Hamburg. Die Kremerata Baltica präsentierte das Concertino op. 42. Die Musiker mussten ohne Gidon Kremer auskommen.

Wo Gidon Kremer draufsteht, ist nicht immer viel Gidon Kremer drin. Der zweite Teil vom ersten seiner beiden „Schwerpunkt Weinberg“ Konzerte mit der Kremerata Baltica in der Elbphilharmonie fand ohne Beteiligung des Geigers statt, weil sein Arbeitspensum zeitgleich durch eine zehntägige Hommage im Berliner Konzerthaus offenbar gerade stark ausgereizt wird. Doch wir haben Weinberg-Jahr, und wenn ein Musiker sich lange vor vielen anderen für dessen entschiedene Neubewertung eingesetzt hat, dann Kremer.

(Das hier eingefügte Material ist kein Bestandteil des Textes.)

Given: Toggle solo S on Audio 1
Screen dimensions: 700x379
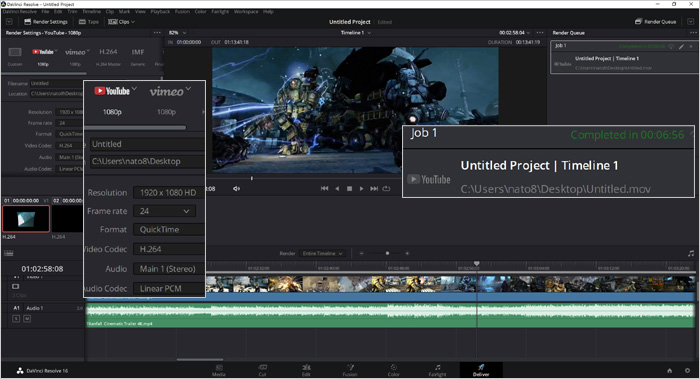Looking at the screenshot, I should coord(16,319).
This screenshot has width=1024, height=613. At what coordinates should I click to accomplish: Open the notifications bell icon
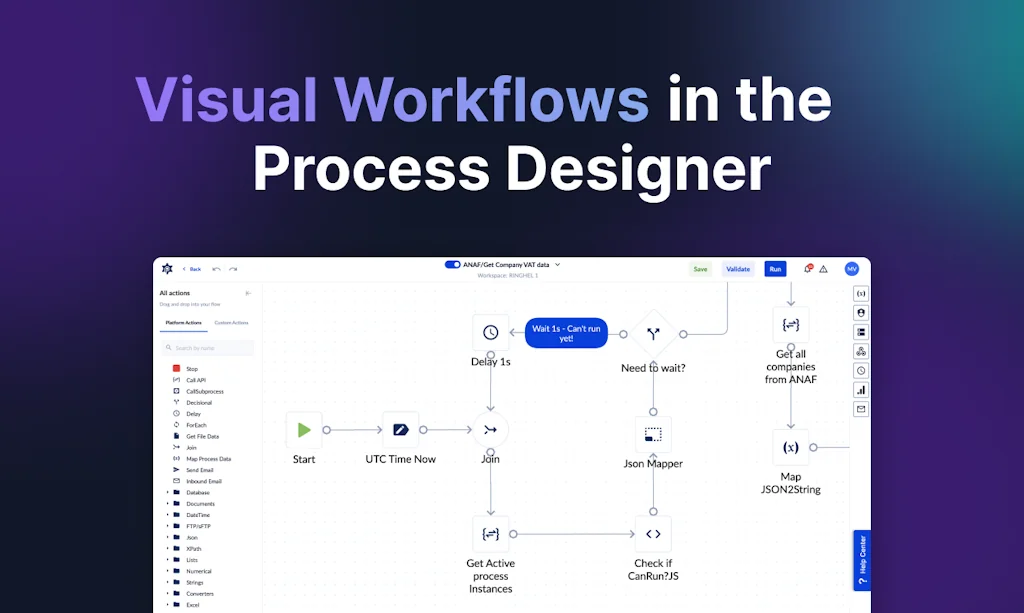point(808,269)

Für die Vielfalt in Weinbergs Werkkatalog waren die beiden kammerorchestralen Werke des Abends klug gesetzte Musterexemplare. Das Concertino op. 42, mit Kremer als solistischen Ideenpräsentator vorneweg und mittendrin, zeigte Weinberg als freundlich versonnener Melodiker. Und schon hier hebelte Weinberg immer wieder die Konventionen aus: der zweite Satz als Kadenz mit zartbitter gehaltenen Tutti-Einschüben, das Allegro als weltverloren tänzelnder Schnee-Walzer auf zerbrechlich dünnem Eis. Hin und wieder kam Kremers Intonation dabei allerdings leicht ins Schlittern.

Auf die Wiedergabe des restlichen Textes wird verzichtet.